*Supplied text*:
In 2011, the campus was granted accreditation by WASC.
In 2014, the School of Engineering received an ABET accreditation for the Mechanical Engineering, Environmental Engineering, and Materials Science and Engineering programs.



> Campus


The campus is bounded by Lake Yosemite on one side, and two irrigation canals run through the campus. The campus master plan was developed by Skidmore, Owings & Merrill, its initial infrastructure by Arup, and its first buildings were designed by Skidmore, Owings & Merrill, Thomas Hacker and Associates, and EHDD Architecture. The library and central power plant have been classified as Leadership in Energy and Environmental Design Gold structures in terms of their high energy efficiency and low environmental impact.

The campus is located about seven miles (11 km) north of downtown Merced in the middle of a cattle ranch.
Rather than build on 40 acres (16 ha) of protected land east of Lake Yosemite, where endangered fairy shrimp hatch in vernal pools, the school has built on a 230-acre (93 ha) parcel of grazing land south of campus, under a revised layout. The revised plan covers a total of 810 acres (330 ha) rather than the original 910 acres (370 ha) proposed in 2000. The new design was expected to impact a total of 81 acres (33 ha) of native wetlands in the region compared to the 121 acres (49 ha) forecast in the 2000 footprint.
According to the United States Census Bureau, the University is a census-designated place (CDP) that was uninhabited at the 2010 census and covers an area of 1.126 square miles (2.916 km²), all of it land.




The library was the first building to open on campus. During the Fall 2005 semester, while construction of the Classroom and Science/Engineering buildings was still taking place, all academic courses were conducted in the library. Its official motto is "Not what other research libraries are, what they will be."
The Library building is named after Leo and Dottie Kolligian. Leo served as the Chairman of the UC Board of Regents in 1988 when the Board decided to explore building a 10th campus, in the San Joaquin Valley. The first floor of the library was dedicated by Ed and Jeanne Kashian. The McFadden-Willis Reading Room is located on the fourth floor and named in honor of the McFadden and Willis children by Christine McFadden. The Library also has a technology classroom dedicated by Doris Gonella in honor of her late husband Louis, The Gonella Discovery Room.

The library offers 10 public workstations for students, faculty, staff and visitors to access electronic resources. The library contains more electronic holdings than print holdings, consisting of about 70,000 online journals and 3,965,000 electronic books (including 3,150,000 HathiTrust full-text books), compared to 102,000 print books. In addition, the library provides access to 580 databases.
Kolligian is a Green library and has Gold LEED certification.

*Record set*:
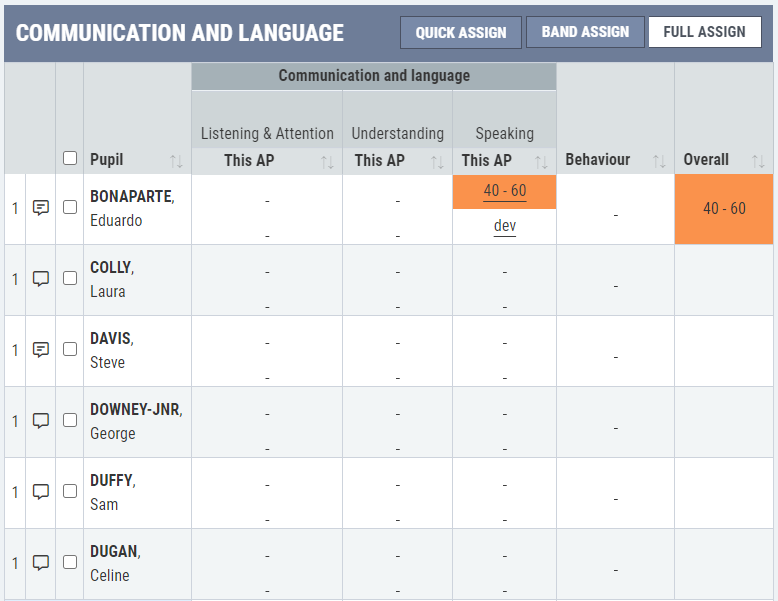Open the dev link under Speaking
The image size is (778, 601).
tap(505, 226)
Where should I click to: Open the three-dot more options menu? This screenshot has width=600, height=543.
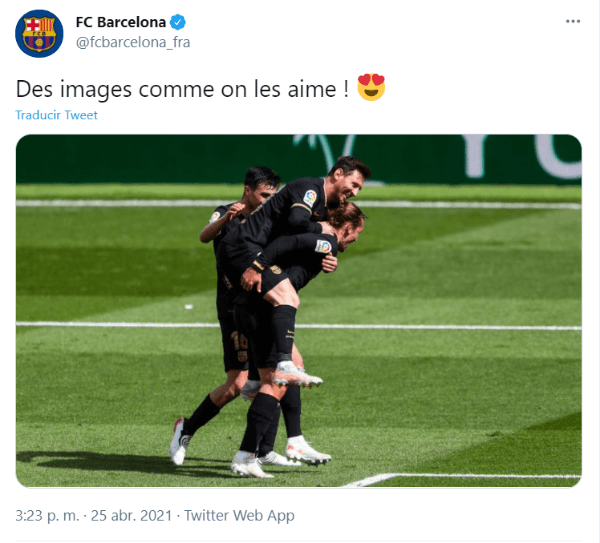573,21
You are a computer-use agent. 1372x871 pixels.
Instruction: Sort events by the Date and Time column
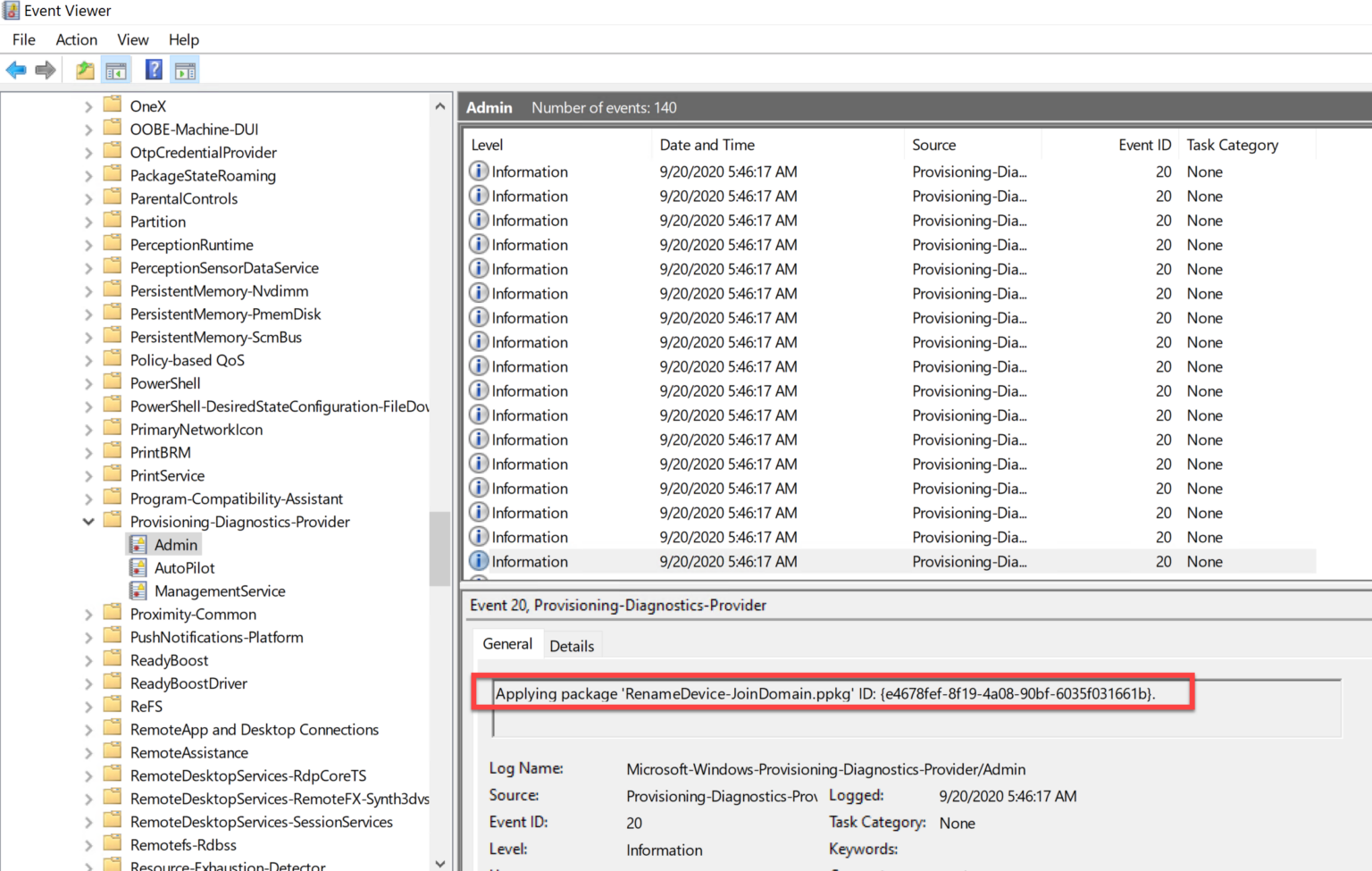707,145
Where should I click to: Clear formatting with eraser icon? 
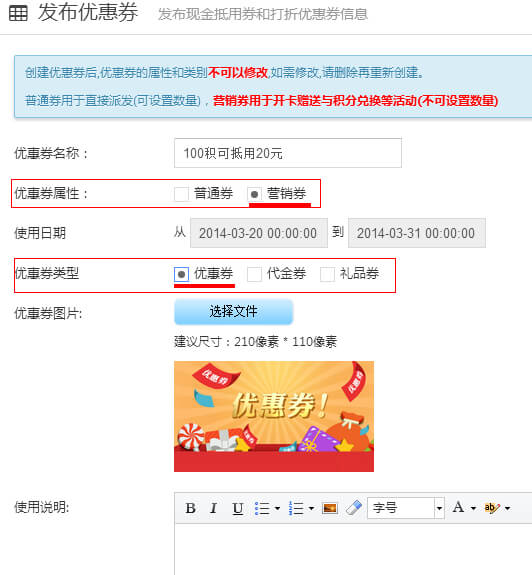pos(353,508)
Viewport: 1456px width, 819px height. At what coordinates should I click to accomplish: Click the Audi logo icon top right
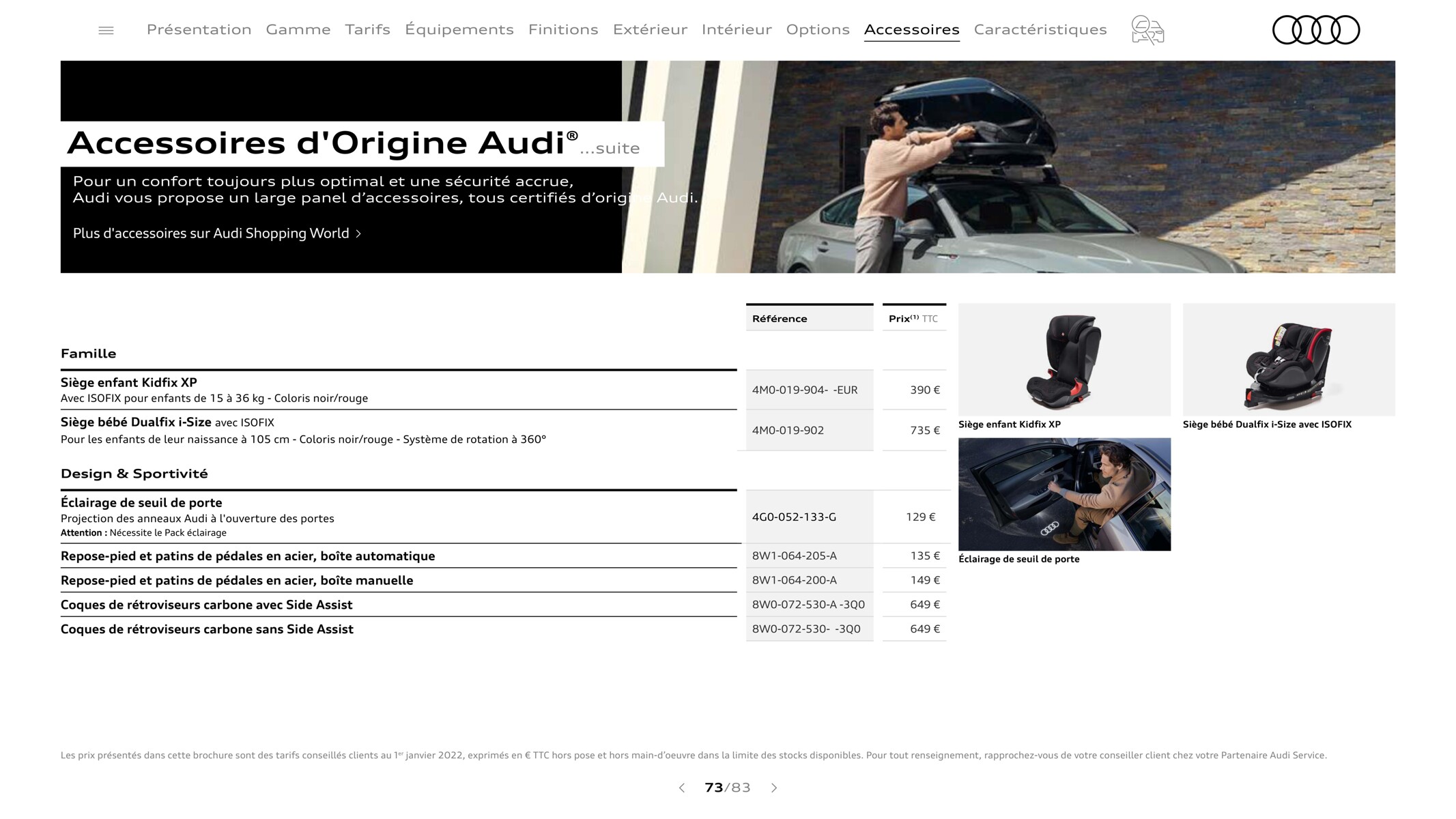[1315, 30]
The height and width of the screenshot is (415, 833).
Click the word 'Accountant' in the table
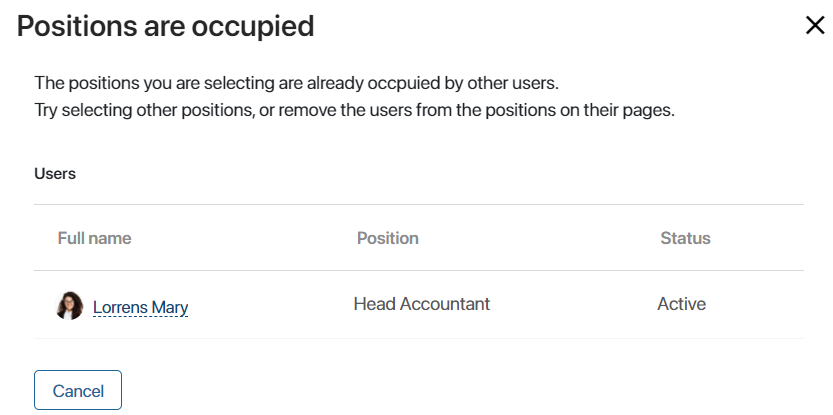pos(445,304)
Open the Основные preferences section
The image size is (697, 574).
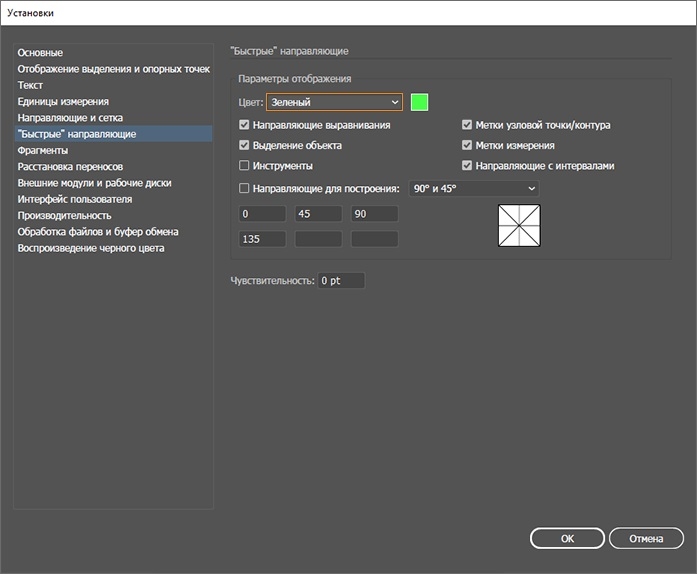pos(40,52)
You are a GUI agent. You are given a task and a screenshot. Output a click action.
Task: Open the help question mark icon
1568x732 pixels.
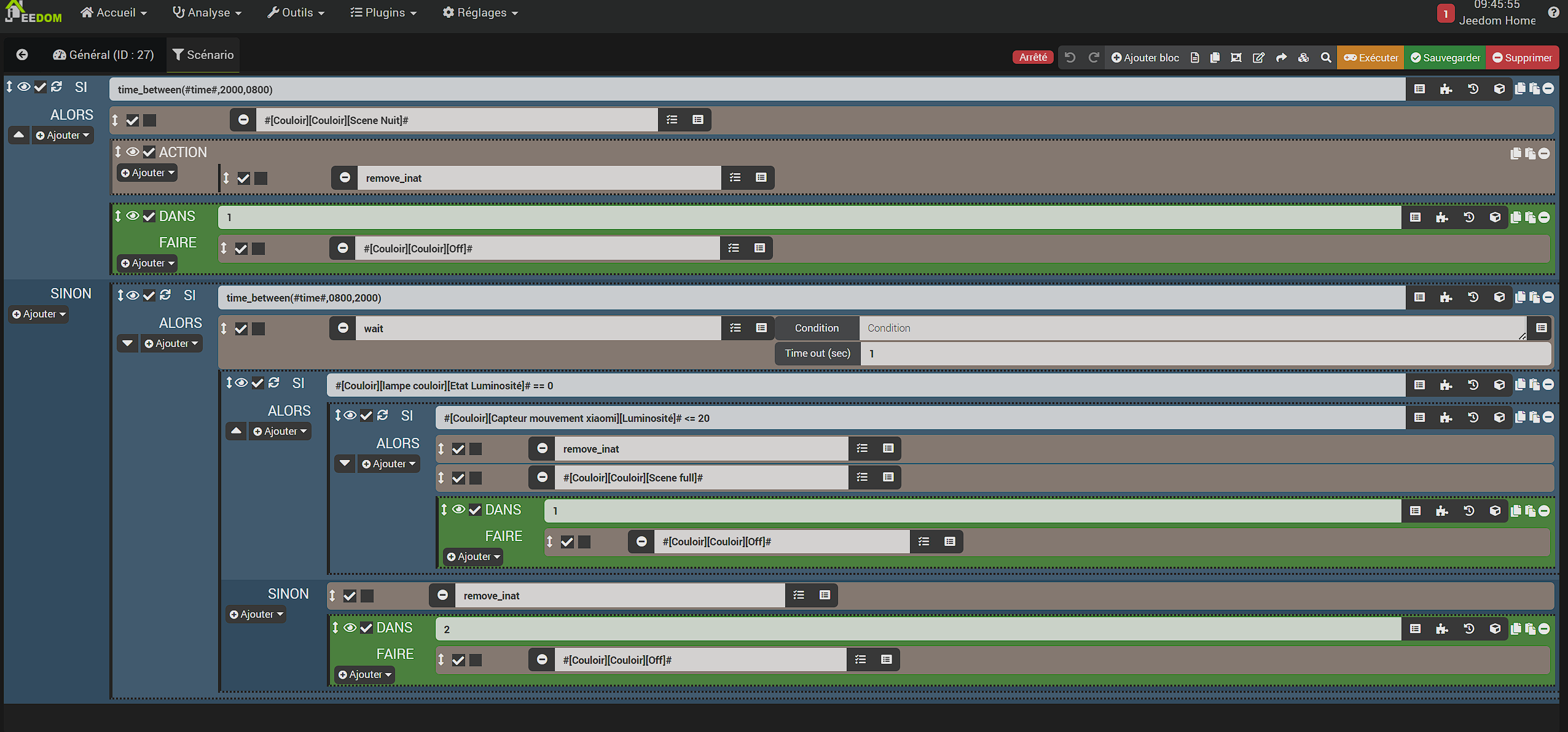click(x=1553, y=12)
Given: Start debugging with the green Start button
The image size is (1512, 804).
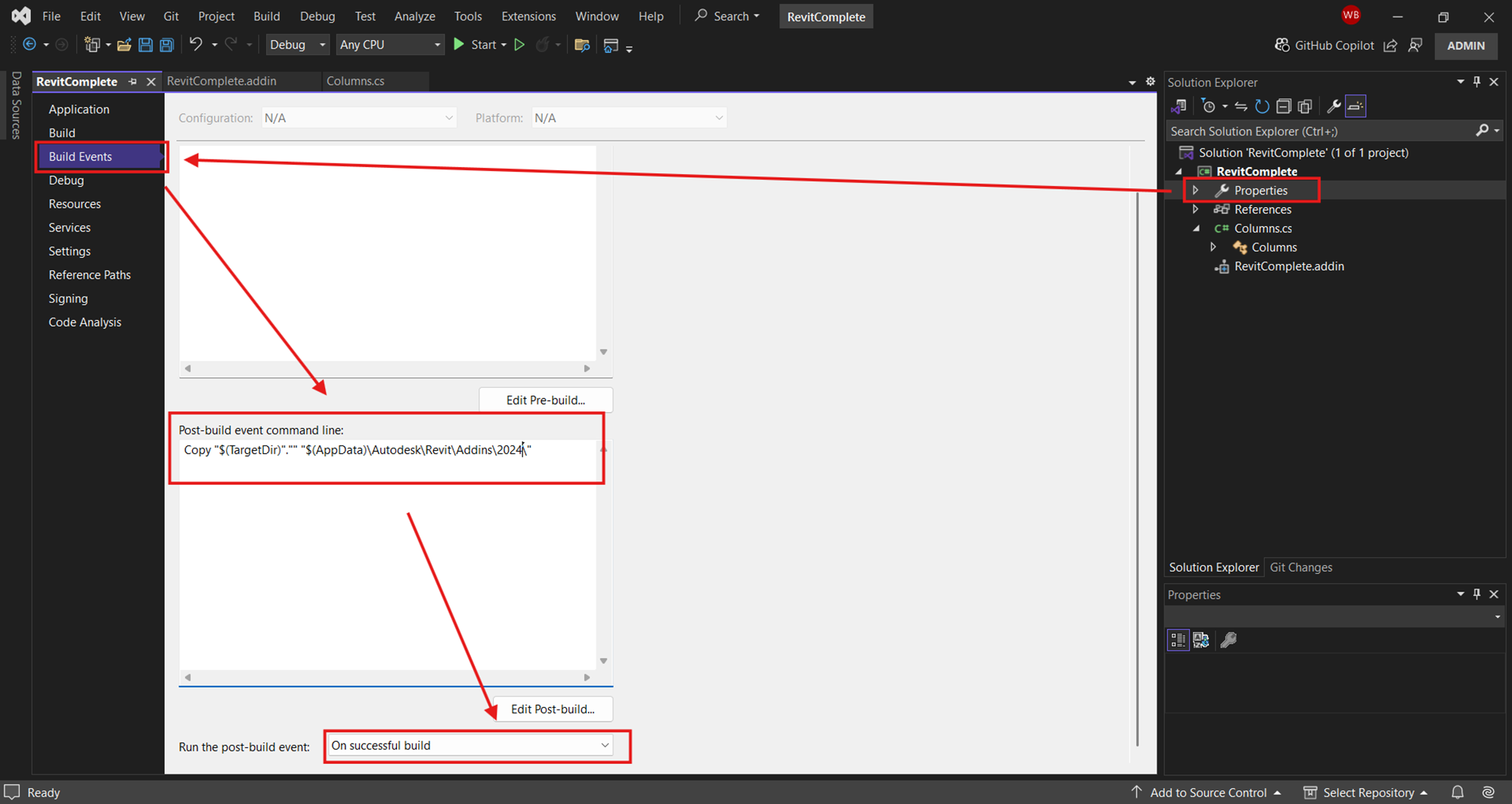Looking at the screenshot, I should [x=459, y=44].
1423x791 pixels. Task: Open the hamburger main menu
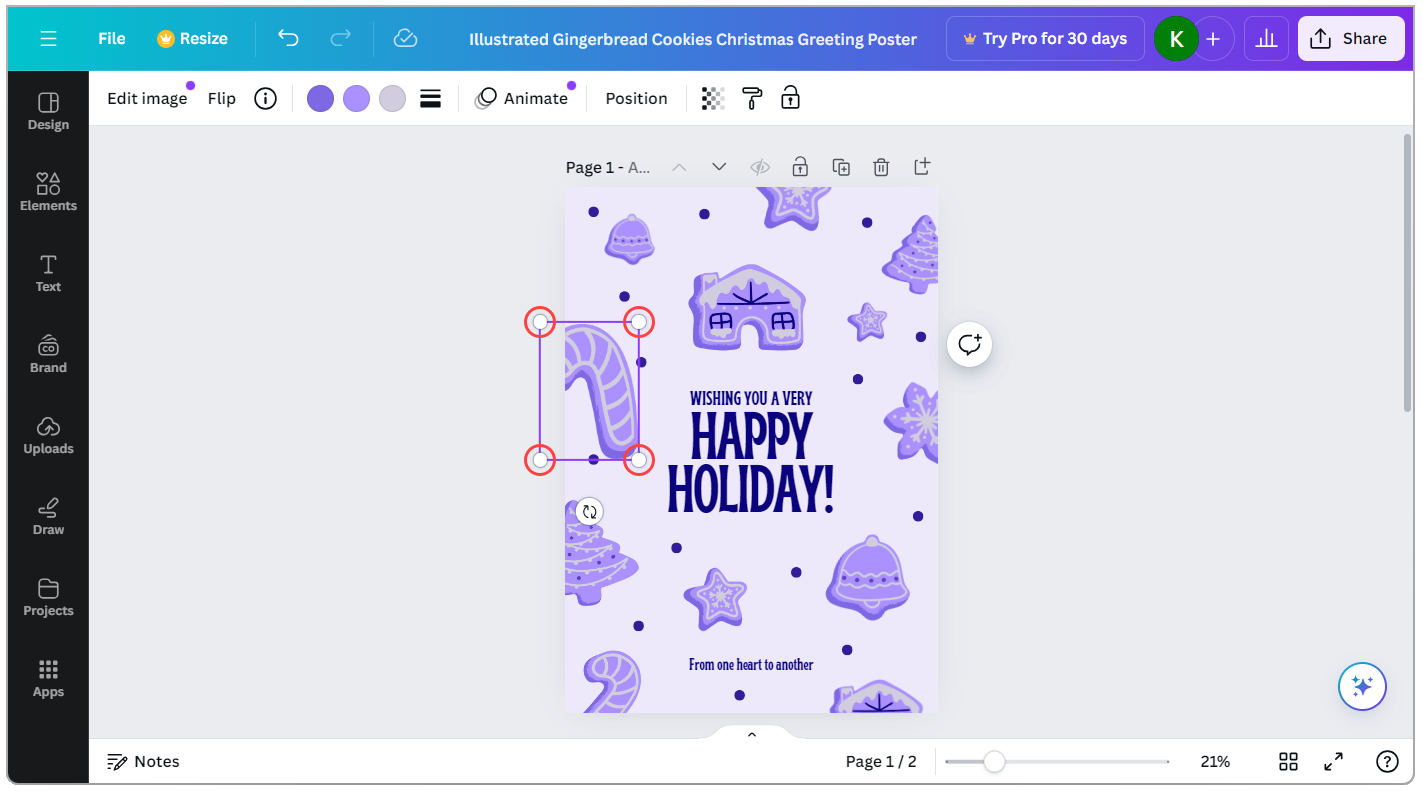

*What needs to be done*:
In the campus passage, how many print books does the library hold?

*Exercise solution*:
102,000 print books.